• Exercise instructions
Among the entries below, count the lines containing the string "Given". Only the count is needed.

[Start of Attachment]

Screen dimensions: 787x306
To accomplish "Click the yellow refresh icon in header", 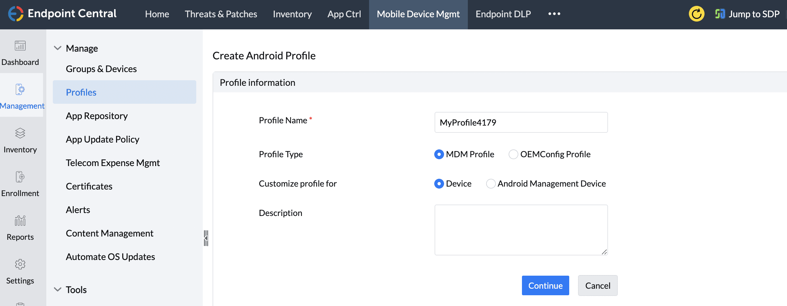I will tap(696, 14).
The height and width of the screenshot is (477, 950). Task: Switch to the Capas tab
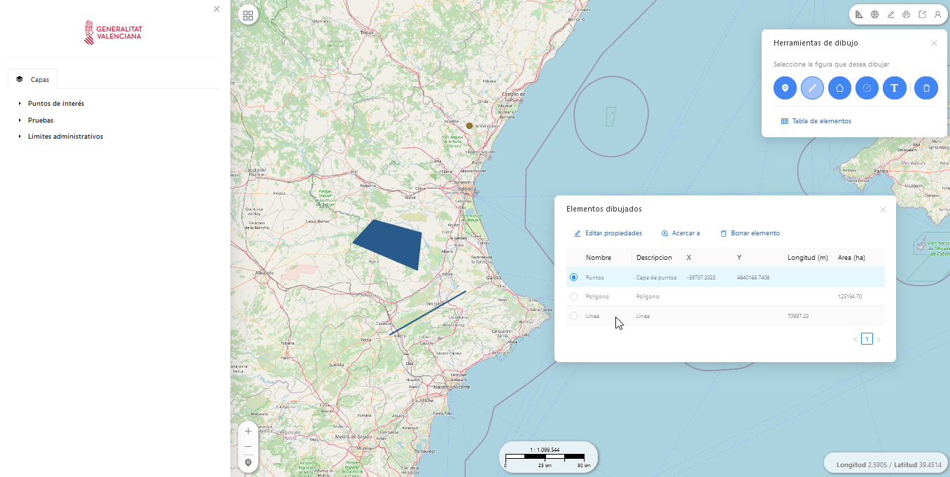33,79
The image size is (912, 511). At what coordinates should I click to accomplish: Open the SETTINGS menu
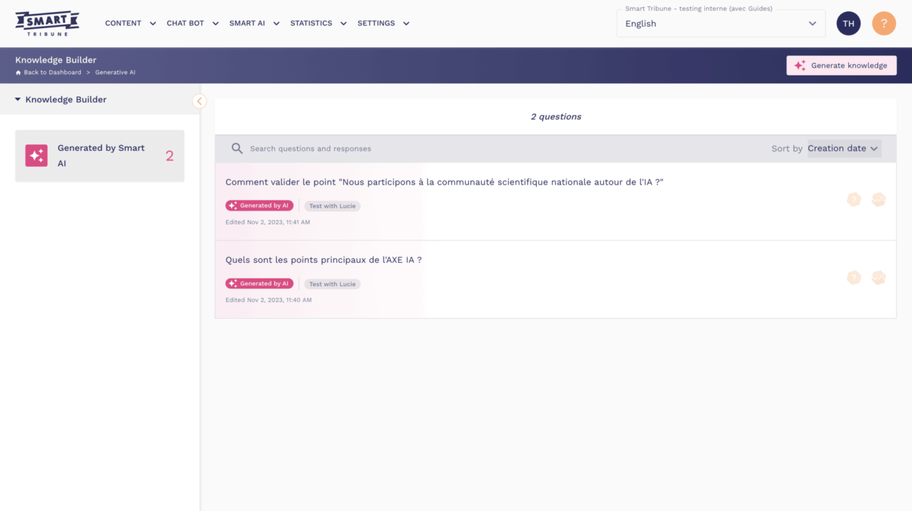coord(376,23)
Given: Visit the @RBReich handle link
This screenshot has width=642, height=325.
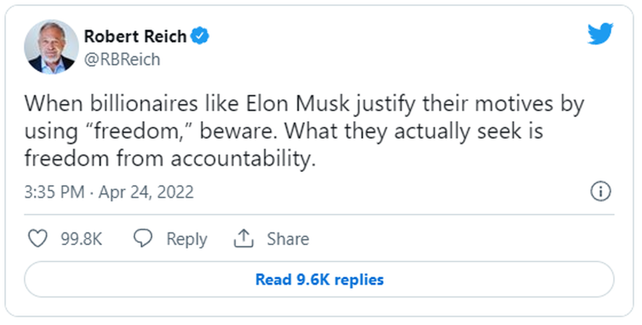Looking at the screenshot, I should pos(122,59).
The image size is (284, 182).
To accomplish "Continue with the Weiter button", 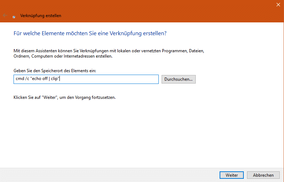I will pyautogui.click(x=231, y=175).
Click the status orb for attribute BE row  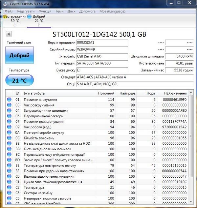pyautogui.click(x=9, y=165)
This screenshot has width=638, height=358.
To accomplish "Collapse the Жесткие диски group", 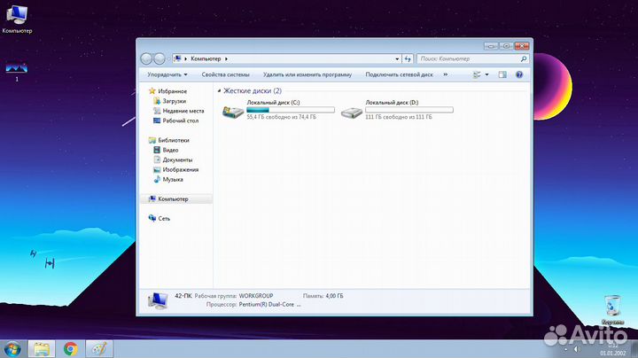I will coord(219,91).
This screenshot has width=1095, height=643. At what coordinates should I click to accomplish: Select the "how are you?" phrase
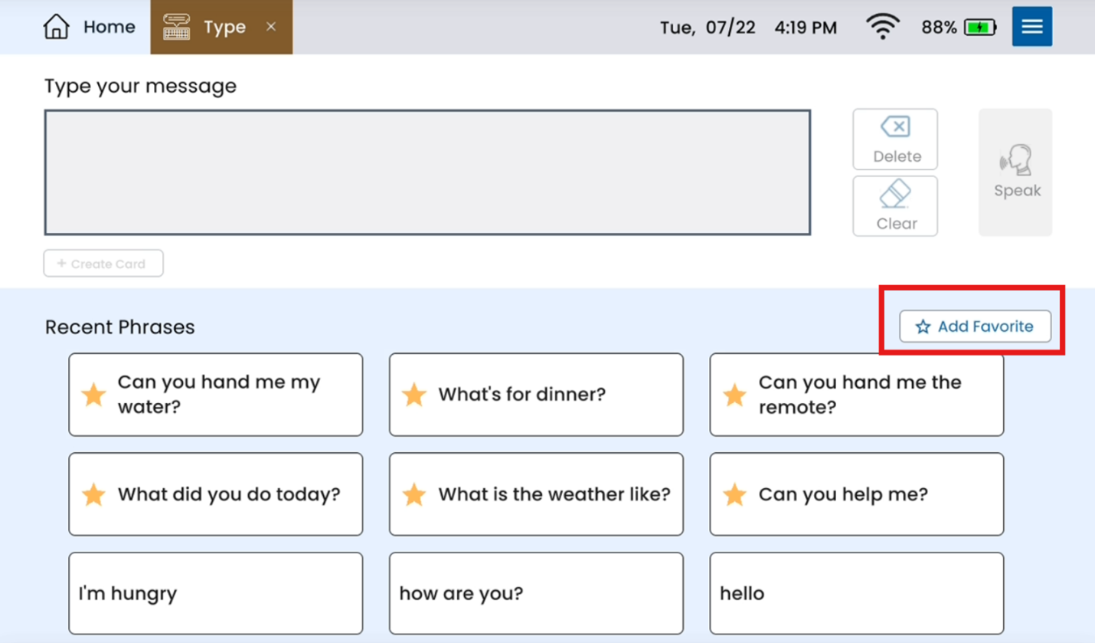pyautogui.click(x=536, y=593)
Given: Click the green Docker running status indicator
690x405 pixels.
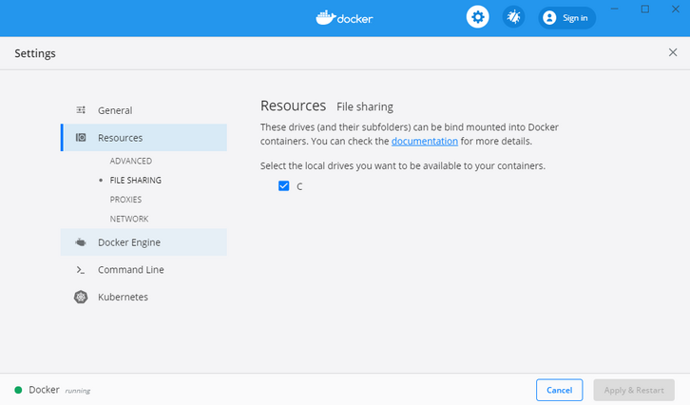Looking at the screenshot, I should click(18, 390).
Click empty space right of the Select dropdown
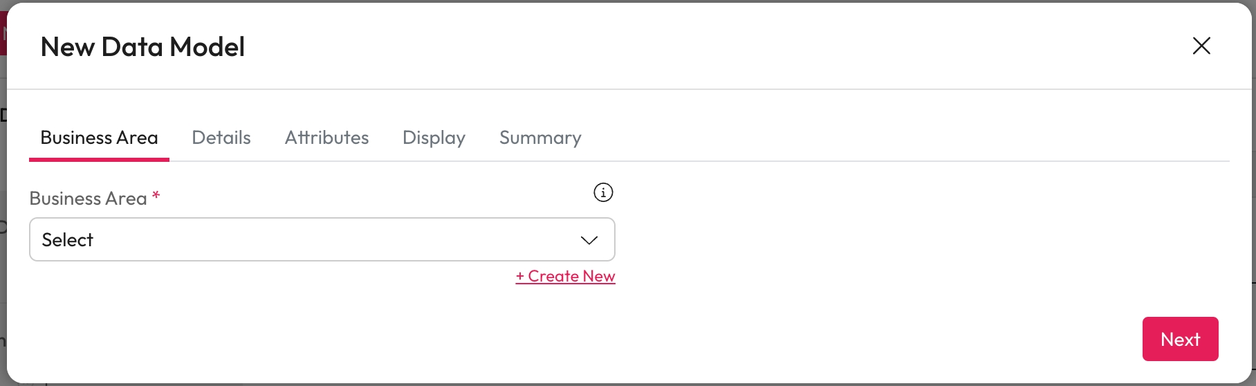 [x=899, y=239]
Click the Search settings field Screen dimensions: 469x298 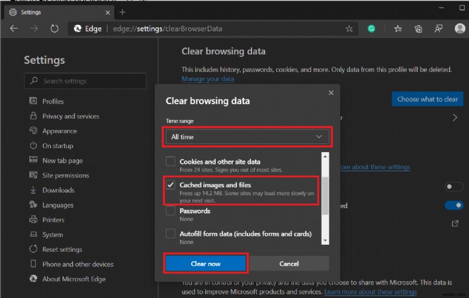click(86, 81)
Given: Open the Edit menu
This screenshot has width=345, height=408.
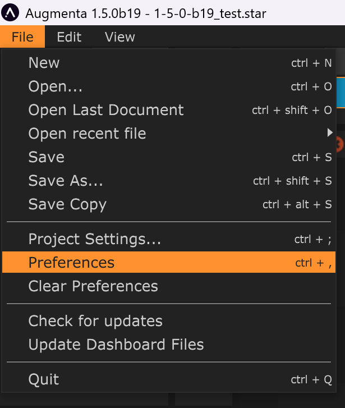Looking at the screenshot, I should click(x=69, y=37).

[End of Attachment]
[Start of Attachment]

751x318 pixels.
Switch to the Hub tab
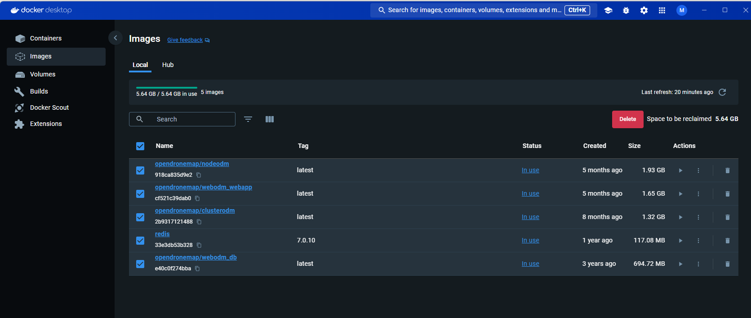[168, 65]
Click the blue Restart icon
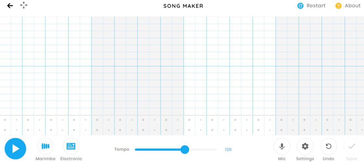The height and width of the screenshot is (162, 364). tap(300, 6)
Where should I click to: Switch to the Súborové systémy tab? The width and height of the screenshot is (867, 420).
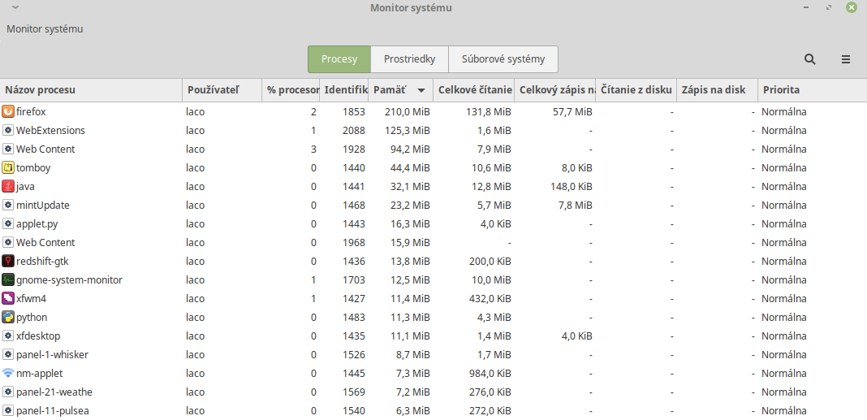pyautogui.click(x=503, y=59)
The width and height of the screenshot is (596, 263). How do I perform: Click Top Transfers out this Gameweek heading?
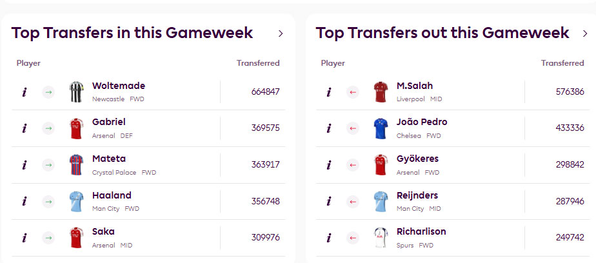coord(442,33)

[End of Attachment]

• Your solution
3